(Raw records)
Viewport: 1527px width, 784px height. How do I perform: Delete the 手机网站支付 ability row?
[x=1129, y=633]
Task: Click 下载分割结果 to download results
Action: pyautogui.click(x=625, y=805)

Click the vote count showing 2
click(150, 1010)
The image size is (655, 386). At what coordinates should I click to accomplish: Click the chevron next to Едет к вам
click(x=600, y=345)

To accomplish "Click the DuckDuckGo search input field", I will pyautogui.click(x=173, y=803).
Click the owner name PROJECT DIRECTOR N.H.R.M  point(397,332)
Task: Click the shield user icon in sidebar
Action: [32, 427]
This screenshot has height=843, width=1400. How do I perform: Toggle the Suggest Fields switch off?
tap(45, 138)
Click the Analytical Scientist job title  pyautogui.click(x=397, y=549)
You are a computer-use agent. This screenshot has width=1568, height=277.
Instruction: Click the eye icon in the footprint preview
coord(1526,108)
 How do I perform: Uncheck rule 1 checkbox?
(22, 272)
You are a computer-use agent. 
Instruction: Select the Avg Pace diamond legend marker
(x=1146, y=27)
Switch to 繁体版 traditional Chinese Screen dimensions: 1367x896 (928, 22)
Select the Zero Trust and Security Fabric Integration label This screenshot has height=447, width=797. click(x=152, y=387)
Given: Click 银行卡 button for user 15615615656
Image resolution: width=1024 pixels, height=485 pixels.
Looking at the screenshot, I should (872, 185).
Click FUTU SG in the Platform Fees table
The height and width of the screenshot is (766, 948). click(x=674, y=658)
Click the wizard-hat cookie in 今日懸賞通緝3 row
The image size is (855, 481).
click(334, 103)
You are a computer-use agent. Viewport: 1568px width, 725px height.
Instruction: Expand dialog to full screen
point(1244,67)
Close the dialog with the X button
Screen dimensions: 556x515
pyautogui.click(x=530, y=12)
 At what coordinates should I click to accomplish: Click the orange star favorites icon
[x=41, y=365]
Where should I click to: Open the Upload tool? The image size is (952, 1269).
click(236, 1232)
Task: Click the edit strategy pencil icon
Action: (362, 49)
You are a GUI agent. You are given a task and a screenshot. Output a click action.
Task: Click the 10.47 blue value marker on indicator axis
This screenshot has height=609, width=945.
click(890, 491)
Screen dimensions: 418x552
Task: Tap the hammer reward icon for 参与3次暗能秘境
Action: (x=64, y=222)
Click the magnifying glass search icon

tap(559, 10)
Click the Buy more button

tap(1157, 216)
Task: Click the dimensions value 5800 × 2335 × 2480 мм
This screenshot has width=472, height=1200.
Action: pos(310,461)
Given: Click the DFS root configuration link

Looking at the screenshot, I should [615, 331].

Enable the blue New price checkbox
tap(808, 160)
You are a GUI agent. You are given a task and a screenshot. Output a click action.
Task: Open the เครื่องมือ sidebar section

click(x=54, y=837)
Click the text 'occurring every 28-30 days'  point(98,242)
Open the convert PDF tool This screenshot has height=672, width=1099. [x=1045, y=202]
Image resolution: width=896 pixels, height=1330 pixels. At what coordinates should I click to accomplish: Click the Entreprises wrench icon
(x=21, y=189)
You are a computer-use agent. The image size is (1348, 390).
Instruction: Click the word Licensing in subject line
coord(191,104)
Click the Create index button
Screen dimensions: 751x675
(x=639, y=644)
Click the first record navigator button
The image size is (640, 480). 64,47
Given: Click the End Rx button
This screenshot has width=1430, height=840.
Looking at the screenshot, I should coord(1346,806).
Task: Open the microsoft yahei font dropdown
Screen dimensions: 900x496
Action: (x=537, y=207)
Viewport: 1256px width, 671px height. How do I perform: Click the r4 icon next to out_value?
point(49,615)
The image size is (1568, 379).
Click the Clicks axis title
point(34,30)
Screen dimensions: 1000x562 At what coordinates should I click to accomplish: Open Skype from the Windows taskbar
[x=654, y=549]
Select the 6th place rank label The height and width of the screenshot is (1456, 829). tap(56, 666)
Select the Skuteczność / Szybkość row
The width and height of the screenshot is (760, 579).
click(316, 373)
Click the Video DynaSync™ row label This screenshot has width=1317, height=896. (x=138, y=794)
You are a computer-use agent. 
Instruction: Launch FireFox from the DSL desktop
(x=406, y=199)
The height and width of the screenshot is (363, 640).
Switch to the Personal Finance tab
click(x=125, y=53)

Instruction —
Copy the material above line for line, without changing anything.

Correct result —
Viewport: 1527px width, 784px height. How do I perform: Delete the 手机网站支付 ability row?
[x=1129, y=633]
Task: Click 下载分割结果 to download results
Action: pyautogui.click(x=625, y=805)

Click the vote count showing 2
click(150, 1010)
The image size is (655, 386). At what coordinates should I click to accomplish: Click the chevron next to Едет к вам
click(x=600, y=345)

To accomplish "Click the DuckDuckGo search input field", I will pyautogui.click(x=173, y=803).
Click the owner name PROJECT DIRECTOR N.H.R.M  point(397,332)
Task: Click the shield user icon in sidebar
Action: [32, 427]
This screenshot has height=843, width=1400. How do I perform: Toggle the Suggest Fields switch off?
tap(45, 138)
Click the Analytical Scientist job title  pyautogui.click(x=397, y=549)
You are a computer-use agent. This screenshot has width=1568, height=277.
Instruction: Click the eye icon in the footprint preview
coord(1526,108)
 How do I perform: Uncheck rule 1 checkbox?
(22, 272)
You are a computer-use agent. 
Instruction: Select the Avg Pace diamond legend marker
(x=1146, y=27)
Switch to 繁体版 traditional Chinese Screen dimensions: 1367x896 (928, 22)
Select the Zero Trust and Security Fabric Integration label This screenshot has height=447, width=797. click(x=152, y=387)
Given: Click 银行卡 button for user 15615615656
Image resolution: width=1024 pixels, height=485 pixels.
Looking at the screenshot, I should (872, 185).
Click FUTU SG in the Platform Fees table
The height and width of the screenshot is (766, 948). click(x=674, y=658)
Click the wizard-hat cookie in 今日懸賞通緝3 row
The image size is (855, 481).
click(334, 103)
You are a computer-use agent. Viewport: 1568px width, 725px height.
Instruction: Expand dialog to full screen
point(1244,67)
Close the dialog with the X button
Screen dimensions: 556x515
pyautogui.click(x=530, y=12)
 At what coordinates should I click to accomplish: Click the orange star favorites icon
[x=41, y=365]
Where should I click to: Open the Upload tool? The image size is (952, 1269).
click(236, 1232)
Task: Click the edit strategy pencil icon
Action: (362, 49)
You are a GUI agent. You are given a task and a screenshot. Output a click action.
Task: Click the 10.47 blue value marker on indicator axis
This screenshot has height=609, width=945.
click(890, 491)
Screen dimensions: 418x552
Task: Tap the hammer reward icon for 参与3次暗能秘境
Action: (x=64, y=222)
Click the magnifying glass search icon

tap(559, 10)
Click the Buy more button

tap(1157, 216)
Task: Click the dimensions value 5800 × 2335 × 2480 мм
This screenshot has width=472, height=1200.
Action: pos(310,461)
Given: Click the DFS root configuration link

Looking at the screenshot, I should [615, 331].

Enable the blue New price checkbox
tap(808, 160)
You are a GUI agent. You are given a task and a screenshot. Output a click action.
Task: Open the เครื่องมือ sidebar section

click(x=54, y=837)
Click the text 'occurring every 28-30 days'  point(98,242)
Open the convert PDF tool This screenshot has height=672, width=1099. [x=1045, y=202]
Image resolution: width=896 pixels, height=1330 pixels. At what coordinates should I click to accomplish: Click the Entreprises wrench icon
(x=21, y=189)
You are a computer-use agent. The image size is (1348, 390).
Instruction: Click the word Licensing in subject line
coord(191,104)
Click the Create index button
Screen dimensions: 751x675
(x=639, y=644)
Click the first record navigator button
The image size is (640, 480). 64,47
Given: Click the End Rx button
This screenshot has width=1430, height=840.
Looking at the screenshot, I should coord(1346,806).
Task: Open the microsoft yahei font dropdown
Screen dimensions: 900x496
Action: (x=537, y=207)
Viewport: 1256px width, 671px height. How do I perform: Click the r4 icon next to out_value?
point(49,615)
The image size is (1568, 379).
Click the Clicks axis title
point(34,30)
Screen dimensions: 1000x562 At what coordinates should I click to accomplish: Open Skype from the Windows taskbar
[x=654, y=549]
Select the 6th place rank label The height and width of the screenshot is (1456, 829). tap(56, 666)
Select the Skuteczność / Szybkość row
The width and height of the screenshot is (760, 579).
click(316, 373)
Click the Video DynaSync™ row label This screenshot has width=1317, height=896. (x=138, y=794)
You are a computer-use agent. 
Instruction: Launch FireFox from the DSL desktop
(x=406, y=199)
The height and width of the screenshot is (363, 640).
Switch to the Personal Finance tab
click(x=125, y=53)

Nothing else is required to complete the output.